The distinctive Wok Box take-out containerToday was one of those marking-under-deadlines, can’t seem to communicate properly with anyone, too much to do, not enough time days. It was unseasonably warm (10 degrees!), but dark clouds loomed over every commute, and none of my coats are fitting properly, so I have to wear big scarves over them to cover the gaping between buttons on my chest. I hate feeling encumbered.

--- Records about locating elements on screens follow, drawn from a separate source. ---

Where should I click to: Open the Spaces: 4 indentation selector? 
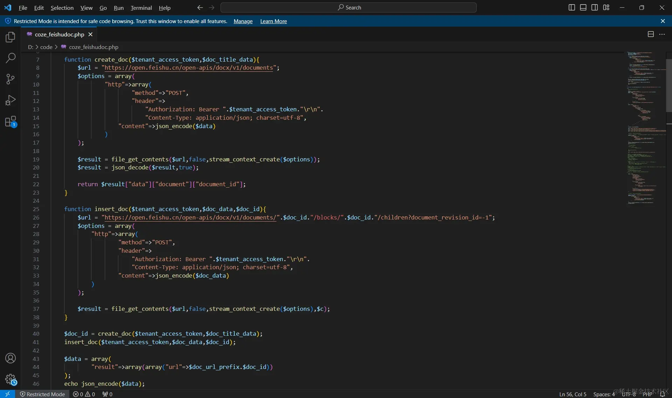click(x=604, y=394)
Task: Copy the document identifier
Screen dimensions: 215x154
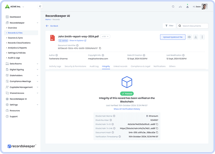Action: (x=100, y=48)
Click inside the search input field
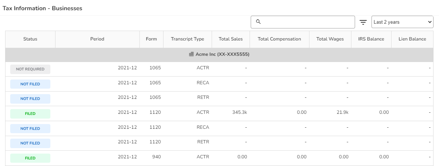Screen dimensions: 439x166 [x=307, y=22]
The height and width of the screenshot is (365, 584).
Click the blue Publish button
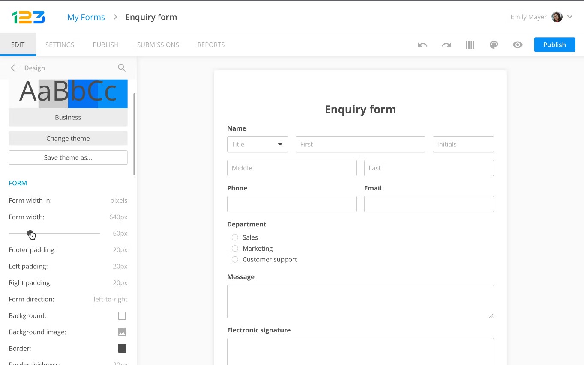[x=554, y=45]
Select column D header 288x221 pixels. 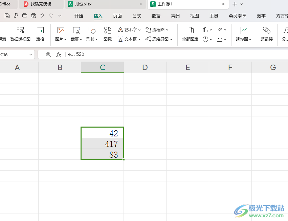click(x=145, y=67)
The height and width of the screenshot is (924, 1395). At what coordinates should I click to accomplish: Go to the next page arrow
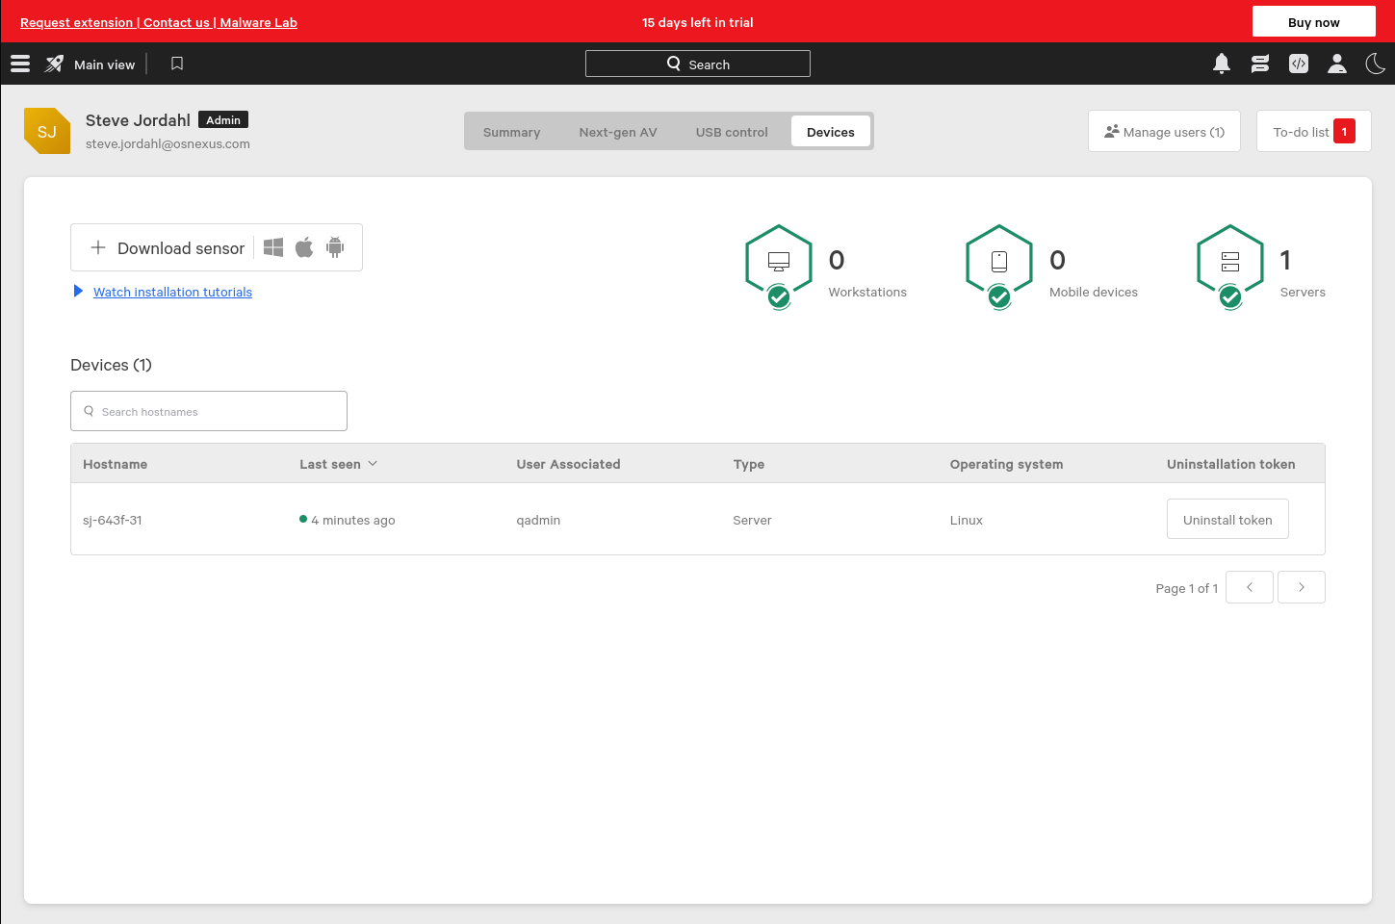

I spent the early evening learning the routine for the kitties I will be babysitting for over the next few days (more about that soon), and then it was cheap grocery shopping at Save On, a stop over at Planet Organic, and finally I succumbed to the soft yellow coconut curried udon noodles with lemon grass, pineapple, and tofu at Wok Box.

There are more than a few noodle houses in the city, but this is the only one that advertises their ample vegan and gluten-free menu. This is a haven for tired vegans in a city with no vegan chain restaurants, food carts, bakeries- there’s only one vegan restaurant in the entire city– and it’s on the wrong side of the river (yes, it’s the token Buddhist joint.)

Then I called the boy to drive me home in exchange for Amy’s Broccoli Pot Pie and other warm treats.

So, that nearly over-ripe kabocha squash sits on my cluttered kitchen counter, a black splotch forming on one side, while red bell peppers and ginger shrivel slightly in the vegetable cooler. That will have to wait for another day.